厚生労働省は29日、医薬品のネット販売規制について、離島居住者や以前からの継続使用者に対しては、伝統薬などの薬局製造販売医薬品と第2類医薬品のネット販売を今後2年間はできるようにするとした省令を公布・施行した。

「薬事法施行規則などの一部を改正する省令の一部を改正する省令」の一部(出典:官報ホームページ)

今回公布・施行された省令は、改正薬事法で定める「第1類」「第2類」「第3類」の医薬品に関し、「第1類」「第2類」の医薬品のネット販売を規制する「薬事法施行規則などの一部を改正する省令」の施行後2年間の経過措置を定めるもの。正式名称は「薬事法施行規則などの一部を改正する省令の一部を改正する省令」となっている。

内容は、離島居住者や以前からの継続使用者に対して、伝統薬などの薬局製造販売医薬品と第2類医薬品の通信販売(ネット販売含む)を、2011年5月31日まで可能にする内容となっている。

この省令を巡っては、医薬品の販売方法を議論するために設置された「医薬品新販売制度の円滑施行に関する検討会」の第6回会合において案が提示された。だが、楽天会長兼社長の三木谷浩史氏を初め、同検討会の構成員の多くから反対意見が出されたため、検討会のコンセンサスは得ないまま「厚生労働省が責任において」(北里大学名誉教授で座長の井村伸正氏)作成したこととされ、パブリックコメントを経て、今回の公布・施行にいたった。
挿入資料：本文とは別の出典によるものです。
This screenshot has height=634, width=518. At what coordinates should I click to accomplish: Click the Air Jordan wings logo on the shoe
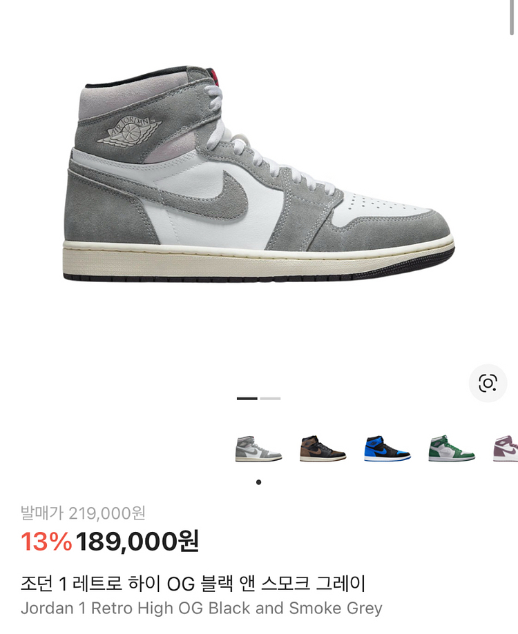tap(129, 130)
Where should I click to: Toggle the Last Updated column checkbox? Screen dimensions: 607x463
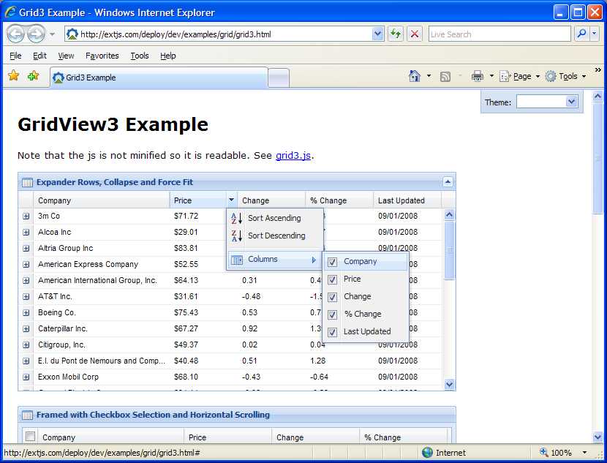tap(333, 332)
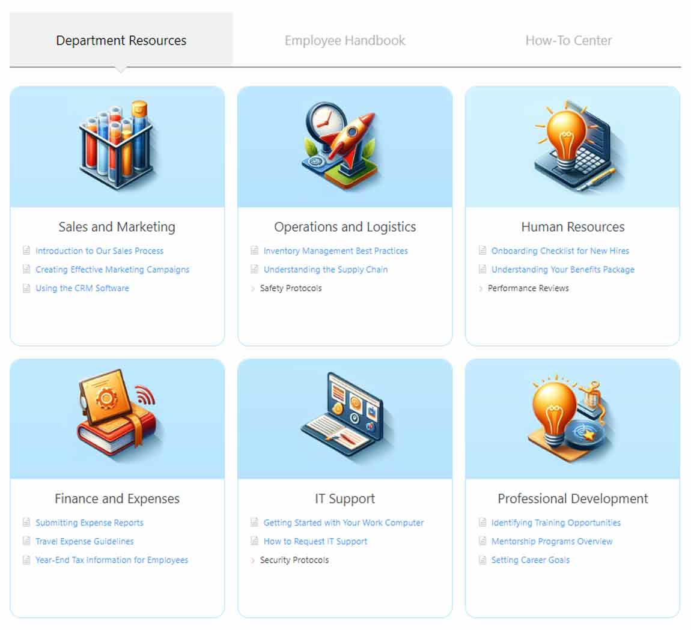
Task: Click the books Finance and Expenses icon
Action: click(117, 416)

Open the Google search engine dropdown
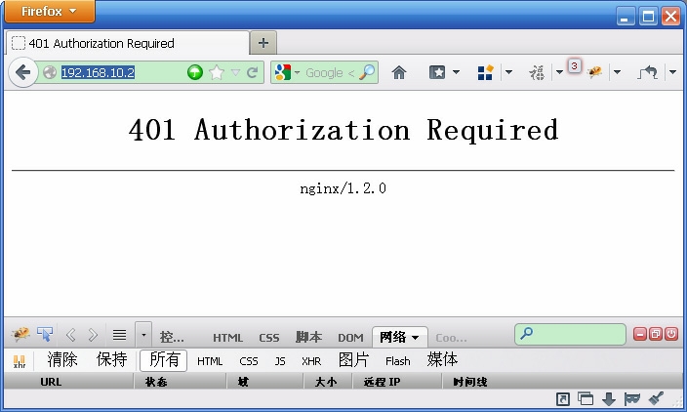pos(286,72)
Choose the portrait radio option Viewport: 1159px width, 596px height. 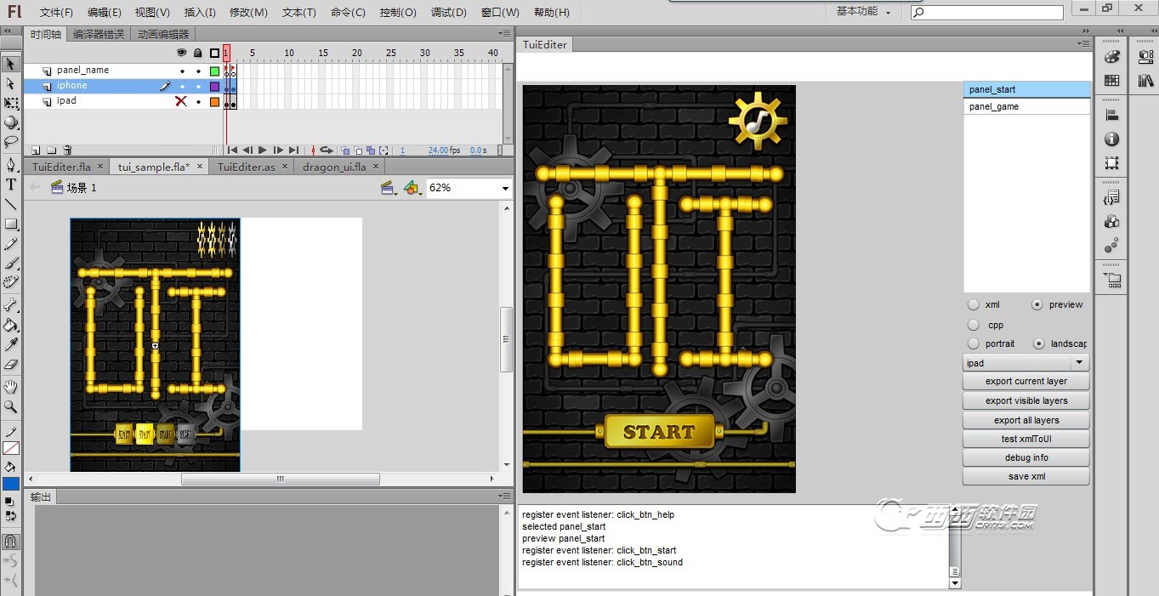pos(974,343)
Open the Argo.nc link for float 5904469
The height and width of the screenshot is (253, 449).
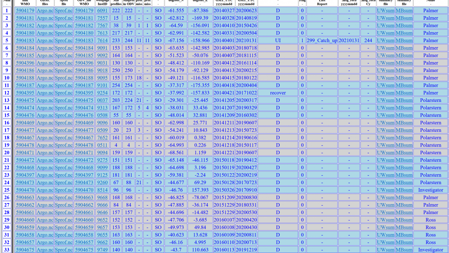[45, 123]
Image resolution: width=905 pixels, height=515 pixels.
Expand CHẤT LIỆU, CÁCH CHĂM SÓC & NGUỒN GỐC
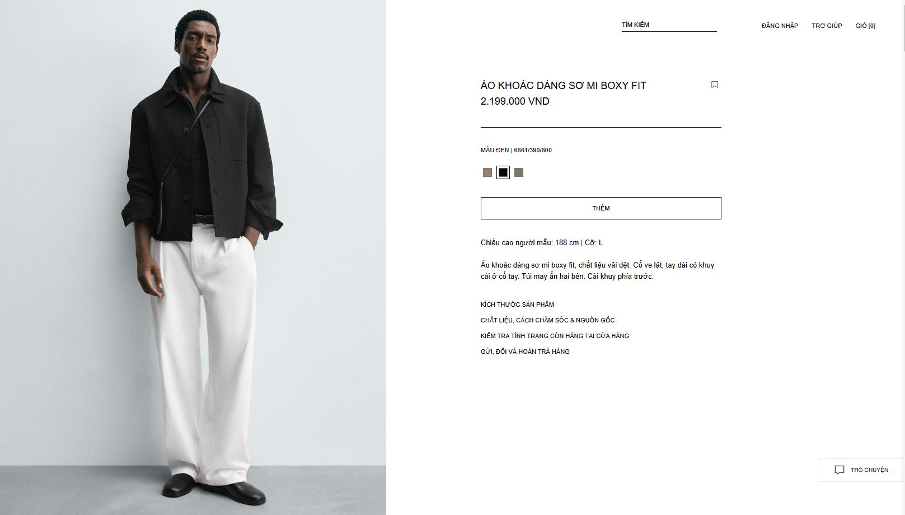click(547, 320)
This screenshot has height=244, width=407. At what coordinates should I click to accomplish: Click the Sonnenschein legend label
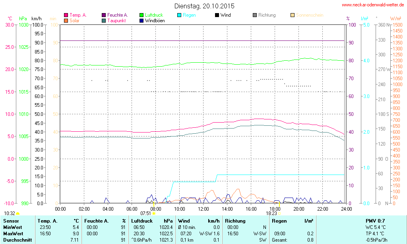point(309,15)
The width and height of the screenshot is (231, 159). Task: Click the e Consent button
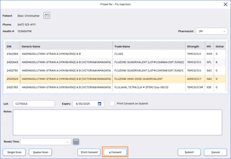[115, 152]
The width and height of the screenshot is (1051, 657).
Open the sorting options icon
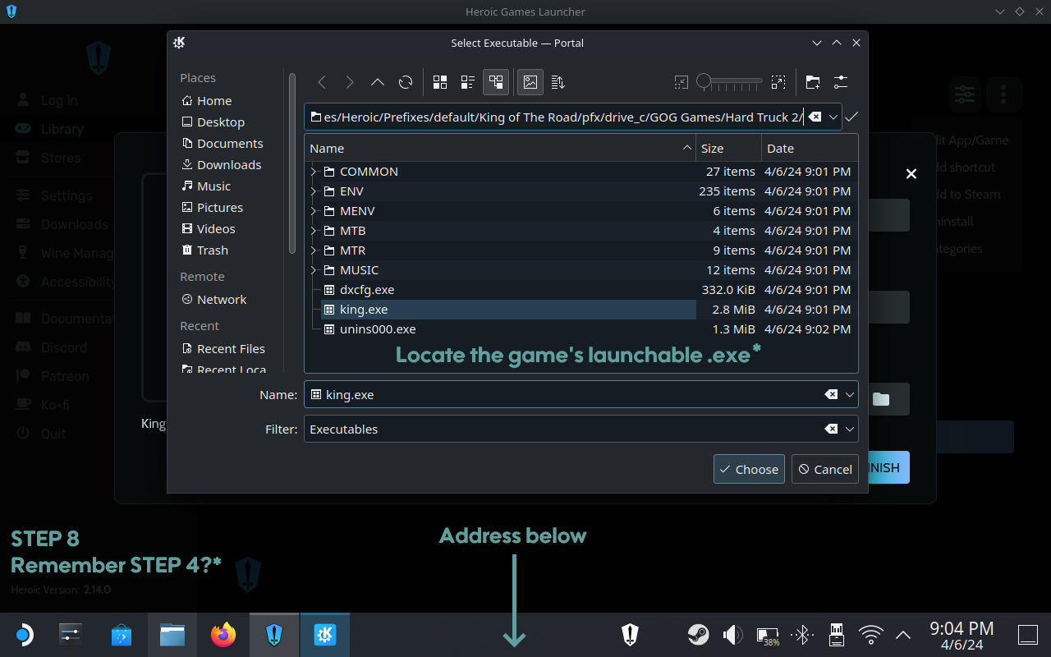(558, 82)
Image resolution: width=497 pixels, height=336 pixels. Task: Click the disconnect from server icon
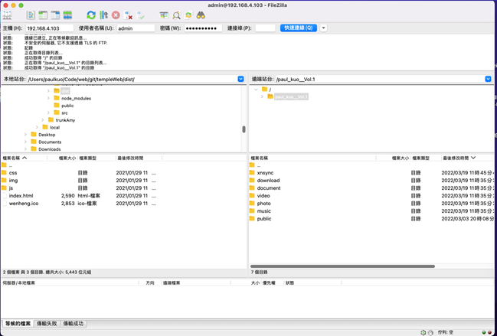tap(129, 15)

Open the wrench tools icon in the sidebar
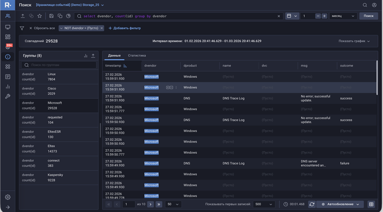(x=8, y=96)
今回の省令によって一部が改正された、医薬品ネット販売規制自体を定める省令に関しては、6月1日に施行予定となっている。だが、「ケンコーコム」を運営するケンコーコムと医薬品・健康食品ECサイト「健康食品店ウェルネット」を運営するウェルネットは、5月25日、国を相手取り、医薬品ネット販売の権利確認と省令の無効確認・取消を求め、東京地裁に提訴した。また、楽天の三木谷氏も訴訟する可能性を示唆しており、今後は法廷の場に議論が移行されることになる。